» Consignes
A) Répondez brièvement aux questions suivantes sur l'entretien :
(i) De quel trouble la personne interrogée dit-elle souffrir ?
(ii) Que confèrent les cauchemars, selon elle ?
(iii) Quel événement lui a fait prendre conscience de la vie et de la mort ?
B) Réécrivez l'entretien de « Peut-on le voir » à « un agenda personnel. », en remplaçant « cauchemars » par « rêves ».
C) Poursuivez l'entretien à partir de sa dernière réplique.

» Texte proposé
Oui bien sûr, d’autant plus que j’ai un trouble du sommeil qui fait que j’ai une vie nocturne très excitante…. Plus excitante que ma vie.
Peut-on le voir dans vos œuvres ?
Parfois, oui, mais il ne faut pas non plus s’avérer ennuyeux, donc je peux utiliser certains cauchemars seulement comme point de départ. Ils confèrent une atmosphère, avec un sentiment de danger imminent.
Dans de précédents dessins, vous vous étiez également représenté…
Oui, j’ai fait quelques autoportraits, disons que c'était le point de départ de ma vie professionnelle d'artiste. C’est aussi lié à un accident que j’ai eu et qui m’a fait prendre conscience de la vie et de la mort. Je date mes œuvres à partir de jour de ma naissance en tant qu'artiste, comme un agenda personnel.
De nombreux oiseaux sont également figurés dans votre travail...

» Liste des enregistrements

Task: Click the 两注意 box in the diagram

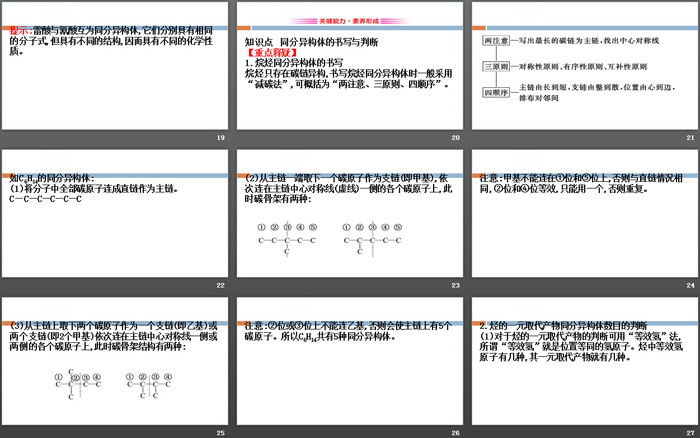Action: tap(496, 41)
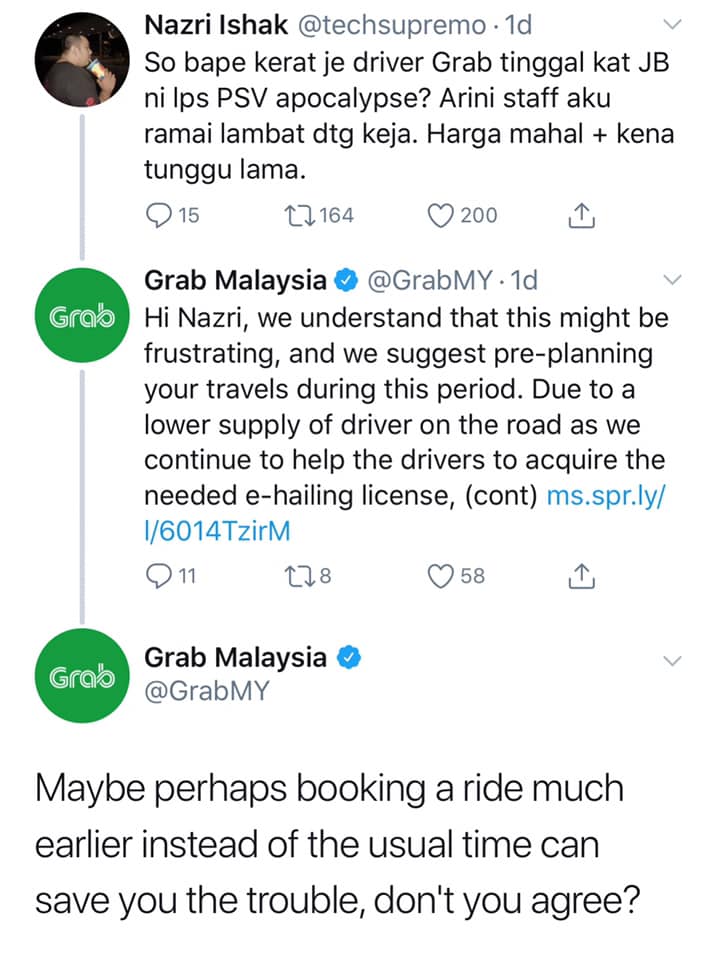Viewport: 714px width, 960px height.
Task: Like Grab Malaysia's pre-planning tweet
Action: tap(441, 575)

» Corrigé des exercices
A)
(i) Un trouble du sommeil.
(ii) Une atmosphère, avec un sentiment de danger imminent.
(iii) Un accident.

B)
Peut-on le voir dans vos œuvres ?
Parfois, oui, mais il ne faut pas non plus s’avérer ennuyeux, donc je peux utiliser certains rêves seulement comme point de départ. Ils confèrent une atmosphère, avec un sentiment de danger imminent.
Dans de précédents dessins, vous vous étiez également représenté…
Oui, j’ai fait quelques autoportraits, disons que c'était le point de départ de ma vie professionnelle d'artiste. C’est aussi lié à un accident que j’ai eu et qui m’a fait prendre conscience de la vie et de la mort. Je date mes œuvres à partir de jour de ma naissance en tant qu'artiste, comme un agenda personnel.

C)
Premièrement, les oiseaux viennent de là où je vivais auparavant. Mais la principale raison pour laquelle je les ai utilisés dans de nombreuses œuvres, notamment dans des constructions qui pourraient être des scènes pour un théâtre imaginaire ou un opéra, est qu’ils sont les descendants des dinosaures. Ils sont restés très proches de ces animaux et sont toujours parmi nous. Ils nous rappellent ainsi l'apocalypse et se révèlent des avertissements sur le changement climatique. Ils nous préviennent…
Vous êtes-vous récemment ouverts à d’autres techniques ?
Pour moi, la définition du dessin est bien plus large qu’auparavant. J’ai très vite recouvert d’aquarelles mes dessins, donc d’une certaine manière, j’ai toujours peint. Mais ils peuvent aussi n’être constitués que de dessins, d’encres de Chine ou de feutres. Au début, j’étais plutôt dans des petits formats, puis j’ai accepté que le dessin était bien une œuvre en soi et que je puisse me développer. Je travaille aussi sur des couvertures de livres.
En parlant de livres, y a-t-il des auteurs que vous aimez et mettez-vous en exergue une forme de narration ?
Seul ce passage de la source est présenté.